難しかったのは、感情をカタチにすること。思いに任せて創作するのは簡単だが、なぜその感情が生まれたのか、核の部分は伝わりにくい。
「自己中(心)だけではダメだけど、僕はアイドルとして「見てくれる人がどう思うか」を考えすぎちゃうクセもあって、そっちを気にしすぎてもダメで……結果、自己中半分、考えて考えて作った作品半分かな(笑)。
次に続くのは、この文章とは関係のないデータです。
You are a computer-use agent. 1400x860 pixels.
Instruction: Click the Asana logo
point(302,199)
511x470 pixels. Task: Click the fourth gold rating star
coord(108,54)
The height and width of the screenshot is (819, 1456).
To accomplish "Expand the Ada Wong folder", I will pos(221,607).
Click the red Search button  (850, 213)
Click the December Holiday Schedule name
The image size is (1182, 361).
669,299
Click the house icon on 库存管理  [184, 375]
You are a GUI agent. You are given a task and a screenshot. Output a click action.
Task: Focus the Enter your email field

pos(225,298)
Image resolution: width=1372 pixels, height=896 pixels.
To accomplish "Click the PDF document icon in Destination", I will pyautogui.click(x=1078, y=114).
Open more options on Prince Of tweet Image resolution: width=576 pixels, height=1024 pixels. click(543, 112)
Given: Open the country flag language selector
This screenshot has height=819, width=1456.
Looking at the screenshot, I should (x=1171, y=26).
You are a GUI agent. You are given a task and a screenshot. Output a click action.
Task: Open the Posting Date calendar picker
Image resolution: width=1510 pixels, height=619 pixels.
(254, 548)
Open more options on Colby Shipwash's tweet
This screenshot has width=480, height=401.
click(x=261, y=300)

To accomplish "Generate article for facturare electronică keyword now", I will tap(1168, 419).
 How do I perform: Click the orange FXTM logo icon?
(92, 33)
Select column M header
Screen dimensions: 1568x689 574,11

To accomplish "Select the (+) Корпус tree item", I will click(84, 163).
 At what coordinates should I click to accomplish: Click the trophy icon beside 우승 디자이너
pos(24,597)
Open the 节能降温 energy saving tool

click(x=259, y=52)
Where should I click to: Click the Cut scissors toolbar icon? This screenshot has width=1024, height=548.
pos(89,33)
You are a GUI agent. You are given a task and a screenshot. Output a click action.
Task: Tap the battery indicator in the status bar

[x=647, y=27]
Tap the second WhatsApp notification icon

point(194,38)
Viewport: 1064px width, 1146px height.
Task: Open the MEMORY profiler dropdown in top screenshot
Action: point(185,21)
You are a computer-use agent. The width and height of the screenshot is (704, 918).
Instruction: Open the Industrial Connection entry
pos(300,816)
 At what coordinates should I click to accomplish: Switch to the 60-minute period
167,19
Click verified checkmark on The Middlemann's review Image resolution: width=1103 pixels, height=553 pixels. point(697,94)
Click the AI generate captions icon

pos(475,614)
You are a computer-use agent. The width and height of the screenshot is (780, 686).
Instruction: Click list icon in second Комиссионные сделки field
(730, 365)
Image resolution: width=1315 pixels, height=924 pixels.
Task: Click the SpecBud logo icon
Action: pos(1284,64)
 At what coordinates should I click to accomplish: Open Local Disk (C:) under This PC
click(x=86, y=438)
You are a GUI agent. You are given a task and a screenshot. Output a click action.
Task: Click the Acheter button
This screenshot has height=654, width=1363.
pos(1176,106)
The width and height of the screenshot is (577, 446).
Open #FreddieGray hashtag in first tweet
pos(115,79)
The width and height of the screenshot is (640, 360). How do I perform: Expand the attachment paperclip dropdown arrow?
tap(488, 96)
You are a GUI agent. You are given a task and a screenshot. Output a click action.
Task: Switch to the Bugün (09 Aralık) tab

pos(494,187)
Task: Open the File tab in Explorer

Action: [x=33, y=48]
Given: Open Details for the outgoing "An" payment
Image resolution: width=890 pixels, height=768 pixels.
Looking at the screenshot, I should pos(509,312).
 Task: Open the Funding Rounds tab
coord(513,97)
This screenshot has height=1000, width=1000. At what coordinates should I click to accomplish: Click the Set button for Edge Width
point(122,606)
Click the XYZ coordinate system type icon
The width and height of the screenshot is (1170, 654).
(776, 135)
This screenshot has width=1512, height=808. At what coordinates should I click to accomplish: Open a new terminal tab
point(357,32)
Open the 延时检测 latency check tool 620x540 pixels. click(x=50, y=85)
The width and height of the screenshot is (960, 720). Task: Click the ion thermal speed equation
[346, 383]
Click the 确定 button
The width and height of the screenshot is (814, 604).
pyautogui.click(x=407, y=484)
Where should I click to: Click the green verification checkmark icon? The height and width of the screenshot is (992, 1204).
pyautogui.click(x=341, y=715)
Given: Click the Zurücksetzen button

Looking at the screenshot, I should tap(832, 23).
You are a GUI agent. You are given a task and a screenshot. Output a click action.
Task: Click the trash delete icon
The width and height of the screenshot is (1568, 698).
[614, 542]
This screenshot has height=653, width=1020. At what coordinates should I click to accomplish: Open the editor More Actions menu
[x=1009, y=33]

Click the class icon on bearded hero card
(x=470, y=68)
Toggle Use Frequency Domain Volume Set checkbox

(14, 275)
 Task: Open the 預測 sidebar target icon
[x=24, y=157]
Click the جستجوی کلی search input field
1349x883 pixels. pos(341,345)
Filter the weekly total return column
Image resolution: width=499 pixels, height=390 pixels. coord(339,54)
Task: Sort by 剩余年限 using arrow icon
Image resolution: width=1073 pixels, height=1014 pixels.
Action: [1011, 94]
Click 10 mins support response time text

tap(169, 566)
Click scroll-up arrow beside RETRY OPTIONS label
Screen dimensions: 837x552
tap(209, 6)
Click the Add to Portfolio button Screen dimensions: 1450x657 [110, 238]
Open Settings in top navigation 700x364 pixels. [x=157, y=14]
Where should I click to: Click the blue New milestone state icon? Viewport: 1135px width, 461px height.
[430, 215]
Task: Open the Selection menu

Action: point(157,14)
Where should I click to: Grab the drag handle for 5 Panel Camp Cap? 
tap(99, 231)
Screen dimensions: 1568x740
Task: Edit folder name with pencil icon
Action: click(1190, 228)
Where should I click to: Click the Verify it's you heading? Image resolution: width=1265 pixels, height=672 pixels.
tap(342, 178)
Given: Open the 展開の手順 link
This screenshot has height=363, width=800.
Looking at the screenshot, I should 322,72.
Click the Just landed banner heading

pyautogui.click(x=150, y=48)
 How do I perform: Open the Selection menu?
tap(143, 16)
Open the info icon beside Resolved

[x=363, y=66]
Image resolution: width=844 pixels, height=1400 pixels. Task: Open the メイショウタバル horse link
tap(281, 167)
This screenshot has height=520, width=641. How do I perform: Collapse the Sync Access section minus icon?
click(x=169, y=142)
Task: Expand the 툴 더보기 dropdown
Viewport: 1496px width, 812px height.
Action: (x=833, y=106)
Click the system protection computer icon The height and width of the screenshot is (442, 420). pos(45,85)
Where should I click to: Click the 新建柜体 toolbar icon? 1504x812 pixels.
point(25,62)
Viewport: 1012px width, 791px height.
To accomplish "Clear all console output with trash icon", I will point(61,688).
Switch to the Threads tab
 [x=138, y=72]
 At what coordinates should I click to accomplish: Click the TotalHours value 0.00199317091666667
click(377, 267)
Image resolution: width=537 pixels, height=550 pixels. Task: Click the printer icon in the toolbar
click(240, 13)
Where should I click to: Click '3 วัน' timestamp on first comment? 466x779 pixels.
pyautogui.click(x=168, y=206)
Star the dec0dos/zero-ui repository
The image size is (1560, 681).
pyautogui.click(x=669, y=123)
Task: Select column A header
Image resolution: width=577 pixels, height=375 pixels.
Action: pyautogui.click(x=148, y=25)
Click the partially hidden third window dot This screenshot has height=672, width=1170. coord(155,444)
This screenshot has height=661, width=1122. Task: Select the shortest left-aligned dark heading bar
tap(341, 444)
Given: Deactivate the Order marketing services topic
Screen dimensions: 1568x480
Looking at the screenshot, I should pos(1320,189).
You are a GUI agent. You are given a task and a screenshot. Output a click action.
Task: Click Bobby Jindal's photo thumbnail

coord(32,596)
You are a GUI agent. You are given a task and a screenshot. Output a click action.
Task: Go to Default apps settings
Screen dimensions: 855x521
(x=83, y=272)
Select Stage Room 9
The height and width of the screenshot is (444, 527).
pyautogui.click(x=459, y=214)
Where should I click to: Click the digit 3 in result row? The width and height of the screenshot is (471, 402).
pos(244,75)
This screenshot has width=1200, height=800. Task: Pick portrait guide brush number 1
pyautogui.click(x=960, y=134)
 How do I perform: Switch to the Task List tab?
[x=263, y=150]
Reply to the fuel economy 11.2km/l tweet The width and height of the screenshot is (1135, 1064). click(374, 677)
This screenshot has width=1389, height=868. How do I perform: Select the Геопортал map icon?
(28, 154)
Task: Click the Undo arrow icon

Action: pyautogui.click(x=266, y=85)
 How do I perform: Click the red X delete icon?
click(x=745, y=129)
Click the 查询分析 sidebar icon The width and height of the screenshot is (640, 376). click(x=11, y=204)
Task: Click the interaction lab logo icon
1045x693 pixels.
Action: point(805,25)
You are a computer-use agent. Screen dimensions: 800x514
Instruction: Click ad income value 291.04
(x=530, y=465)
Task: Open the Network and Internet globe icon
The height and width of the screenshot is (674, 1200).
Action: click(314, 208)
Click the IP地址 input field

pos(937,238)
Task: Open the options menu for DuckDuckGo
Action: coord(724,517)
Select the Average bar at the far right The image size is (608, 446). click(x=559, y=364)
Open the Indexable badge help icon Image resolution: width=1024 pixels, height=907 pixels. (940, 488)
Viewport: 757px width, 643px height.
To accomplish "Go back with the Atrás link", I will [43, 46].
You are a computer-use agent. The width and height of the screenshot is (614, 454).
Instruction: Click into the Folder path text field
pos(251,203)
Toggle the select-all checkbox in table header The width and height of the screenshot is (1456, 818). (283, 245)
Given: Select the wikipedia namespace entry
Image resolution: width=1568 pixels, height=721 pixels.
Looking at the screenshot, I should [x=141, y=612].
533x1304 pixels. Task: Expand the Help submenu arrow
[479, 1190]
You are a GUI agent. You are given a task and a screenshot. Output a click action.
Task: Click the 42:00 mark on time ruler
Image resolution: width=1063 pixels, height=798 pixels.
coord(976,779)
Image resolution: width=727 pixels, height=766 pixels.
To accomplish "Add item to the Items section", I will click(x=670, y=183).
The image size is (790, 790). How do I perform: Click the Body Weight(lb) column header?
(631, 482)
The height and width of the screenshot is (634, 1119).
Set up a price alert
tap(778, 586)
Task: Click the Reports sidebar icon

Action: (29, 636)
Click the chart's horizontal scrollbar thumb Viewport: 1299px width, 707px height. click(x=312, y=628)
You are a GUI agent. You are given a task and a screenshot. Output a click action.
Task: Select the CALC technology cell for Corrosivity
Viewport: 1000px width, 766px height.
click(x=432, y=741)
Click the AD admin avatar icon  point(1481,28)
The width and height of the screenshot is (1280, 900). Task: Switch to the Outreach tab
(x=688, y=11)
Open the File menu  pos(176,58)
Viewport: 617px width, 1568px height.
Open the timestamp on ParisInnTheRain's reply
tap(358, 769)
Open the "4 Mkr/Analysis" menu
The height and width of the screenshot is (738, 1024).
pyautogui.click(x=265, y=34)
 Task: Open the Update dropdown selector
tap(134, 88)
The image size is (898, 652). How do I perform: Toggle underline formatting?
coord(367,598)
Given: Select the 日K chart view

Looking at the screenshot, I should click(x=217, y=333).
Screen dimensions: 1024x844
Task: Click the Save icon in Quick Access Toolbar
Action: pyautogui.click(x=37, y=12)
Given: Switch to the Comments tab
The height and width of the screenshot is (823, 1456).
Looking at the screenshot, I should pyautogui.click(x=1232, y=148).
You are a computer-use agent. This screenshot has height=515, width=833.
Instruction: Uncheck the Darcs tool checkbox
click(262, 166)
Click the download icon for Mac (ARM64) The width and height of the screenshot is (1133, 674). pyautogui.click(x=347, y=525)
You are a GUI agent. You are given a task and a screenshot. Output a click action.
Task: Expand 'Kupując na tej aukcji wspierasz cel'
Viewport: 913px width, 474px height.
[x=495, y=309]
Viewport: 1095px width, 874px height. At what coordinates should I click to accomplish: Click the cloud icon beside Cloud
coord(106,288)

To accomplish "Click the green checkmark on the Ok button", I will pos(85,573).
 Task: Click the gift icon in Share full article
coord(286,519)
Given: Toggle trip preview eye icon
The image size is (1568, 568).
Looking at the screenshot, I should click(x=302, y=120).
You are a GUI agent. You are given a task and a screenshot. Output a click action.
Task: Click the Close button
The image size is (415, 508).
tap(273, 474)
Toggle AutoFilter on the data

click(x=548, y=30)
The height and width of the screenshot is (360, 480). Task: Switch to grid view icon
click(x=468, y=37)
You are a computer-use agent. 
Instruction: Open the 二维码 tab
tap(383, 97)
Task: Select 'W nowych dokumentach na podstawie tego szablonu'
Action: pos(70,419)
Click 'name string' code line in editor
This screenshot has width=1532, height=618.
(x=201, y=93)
今回は会場の空間デザインや、グッズ、SNS展開をどうしていくかも含めて僕が案を出したんです。頭の中にある理想を実現させるために、いろんな場面で『プレゼン』もやりました。そんなの初めてのことで。与えられたお仕事を頑張るだけでは分からなかった、社会人としての勉強をたくさんしました。周りの方々への感謝も強くなりましたね」
完璧じゃなくていい
松島の「自分らしさ」を追求した作品ではあるが、それを媒介にしてお客さん自身も自分と向き合い、考えるきっかけにしてほしい。
「作品の説明文は、敢えて抽象的に書きました。正解の強要はしたくない。いろんな正解があっていいんです。
僕も迷いながら生きていて、そんな自分を見せることで、『完璧じゃなくていいんだ』と感じてもらいたい。誰もが『らしく』あることを前向きに捉えて、生きやすくなったらいいなって。そんな個展にしたいです」
取材した時点(8月末)では作品は完成間近。満足できる個展になりそうかと尋ねたら「満足するようにはしています」と笑った。
「完璧じゃなくていいんだ、と人に言いながら、僕、すっごい完璧主義者なんです(笑)。つい極端に考えちゃう。根っこの部分はなかなか変えられないけど、でもやっと『0か100か』じゃない選択肢が増えてきたのは感じています。行き詰まったとしても、『こんな考えもある、あんな考えもある、さぁどれを選ぼう』と考えられる引き出しが増えたと思う。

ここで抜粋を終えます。